Source text ▸

* * *

The initial investment for each strategy was set at $\$30,000$, with the assumption of no transaction costs. Over the four-year trading period, portfolios were adjusted daily. Both the recurrent and incremental PPO agents commenced trading with equal weights assigned to each stock on the first trading day. These weights were dynamically adjusted over time based on the strategies learned during their training phases. Throughout the trading period, both strategies demonstrated a preference for assets with historically higher returns, including all available assets in their portfolios. Despite these similarities, the outcomes varied significantly between the two approaches. The recurrent PPO faced substantial losses in 2020, persisting in its strategy of favouring historically high-return assets even as their prices continued to decline. Consequently, the strategy became less effective over time. In contrast, the incremental PPO adapted more effectively to market changes. Particularly during the dramatic shifts brought about by the COVID-19 pandemic, the incremental PPO adjusted by decreasing the weights of previously highly valued stocks. It transitioned to a more balanced approach, assigning nearly equal weights across all stocks and gradually adjusting priorities based on the most recent price changes.

While some portfolios managed under both strategies still incurred losses, the incremental PPO’s approach proved to be more dynamic and successful. It consistently adapted to the evolving market conditions, displaying a superior ability to mitigate risks and capture opportunities, in contrast to the more static strategy of the recurrent PPO.

7. Conclusions

The study presented in this paper assessed the efficacy of an incrementally trained recurrent proximal policy optimisation (PPO) agent in tackling the portfolio optimisation problem within a simulated financial market. PPO, a policy-based reinforcement learning algorithm, utilises dual neural networks to estimate policy functions and evaluate actions. A long short-term memory (LSTM) network was employed to decode the financial state from historical asset prices over a 252-day window, ensuring a focus on the most recent and relevant information.

* * *

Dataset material

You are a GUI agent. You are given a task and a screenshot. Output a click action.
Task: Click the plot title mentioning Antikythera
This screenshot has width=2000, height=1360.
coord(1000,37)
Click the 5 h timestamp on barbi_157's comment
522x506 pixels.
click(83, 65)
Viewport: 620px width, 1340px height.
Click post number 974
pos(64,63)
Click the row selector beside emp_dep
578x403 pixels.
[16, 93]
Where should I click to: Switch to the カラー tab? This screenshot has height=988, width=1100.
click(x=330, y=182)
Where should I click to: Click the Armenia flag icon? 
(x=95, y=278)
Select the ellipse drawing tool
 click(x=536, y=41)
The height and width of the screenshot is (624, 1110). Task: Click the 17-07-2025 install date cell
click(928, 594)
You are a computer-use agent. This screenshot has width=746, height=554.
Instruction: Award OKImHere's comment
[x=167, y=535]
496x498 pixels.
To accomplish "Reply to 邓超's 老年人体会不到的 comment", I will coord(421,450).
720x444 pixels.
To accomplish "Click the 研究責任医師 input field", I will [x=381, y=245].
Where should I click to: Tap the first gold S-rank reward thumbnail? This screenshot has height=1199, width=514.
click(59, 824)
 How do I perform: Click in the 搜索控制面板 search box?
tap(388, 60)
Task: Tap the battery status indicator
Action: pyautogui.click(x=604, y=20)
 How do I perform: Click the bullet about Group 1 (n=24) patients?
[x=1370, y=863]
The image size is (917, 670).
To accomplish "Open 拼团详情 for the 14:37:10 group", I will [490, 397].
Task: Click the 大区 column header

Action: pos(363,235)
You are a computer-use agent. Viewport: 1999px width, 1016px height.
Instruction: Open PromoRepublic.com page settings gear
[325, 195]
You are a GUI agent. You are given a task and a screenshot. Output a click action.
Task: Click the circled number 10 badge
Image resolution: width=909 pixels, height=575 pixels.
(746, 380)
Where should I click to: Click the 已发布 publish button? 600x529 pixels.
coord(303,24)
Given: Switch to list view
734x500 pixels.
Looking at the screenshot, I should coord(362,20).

* * *

What this exercise asks ▸
**1)** Answer these questions from the passage on PPO portfolio trading:
(a) What initial investment was set for each strategy?
(b) Over how many days of historical asset prices did the LSTM network decode the financial state?
(c) Which agent faced substantial losses in 2020?
**2)** Print the part of the passage on PPO portfolio trading that begins at the words "While some portfolios" and stops after "the recurrent PPO.".
**3)** Proceed with the passage on PPO portfolio trading, starting after its last sentence.
The material is not needed for this work.

Results in order ▸
**1)**
(a) $30,000
(b) 252 days
(c) The recurrent PPO

**2)**
While some portfolios managed under both strategies still incurred losses, the incremental PPO’s approach proved to be more dynamic and successful. It consistently adapted to the evolving market conditions, displaying a superior ability to mitigate risks and capture opportunities, in contrast to the more static strategy of the recurrent PPO.

**3)**
The recurrent PPO algorithm was benchmarked against conventional portfolio strategies and demonstrated its ability to identify optimal portfolios. However, the inherent volatility and susceptibility to drifts in financial markets, often triggered by factors like economic news, social media influences, or global pandemics, adversely impacted its performance. Notably, the COVID-19 outbreak significantly undermined the recurrent PPO’s effectiveness. In response, the algorithm was incrementally trained to better adapt to sudden market changes. This adaptive approach allowed the incremental PPO to consistently generate superior portfolios, outperforming not only the standard PPO but also the minimum variance model and the DJIA index by a considerable margin.

Limitations and future work. Despite the improved performance of the incremental PPO, its susceptibility to significant market upheavals highlights a limitation in its current training regime. Future work will focus on enhancing the generalisation of reinforcement learning (RL) for portfolio optimisation across more diverse market conditions. Employing transfer learning is anticipated to significantly improve the sample efficiency of RL agents, potentially revolutionising how portfolio management is approached in dynamically changing environments. The proposed incremental recurrent RL approach was evaluated on a limited number of assets and compared with the DJIA and the mean-variance model as classical approaches used in portfolio optimisation. In addition, it was also compared with a non-incremental recurrent RL approach to show the benefit of incremental learning to a recurrent RL implementation. Future work will include wider comparisons with alternative approaches to portfolio optimisation.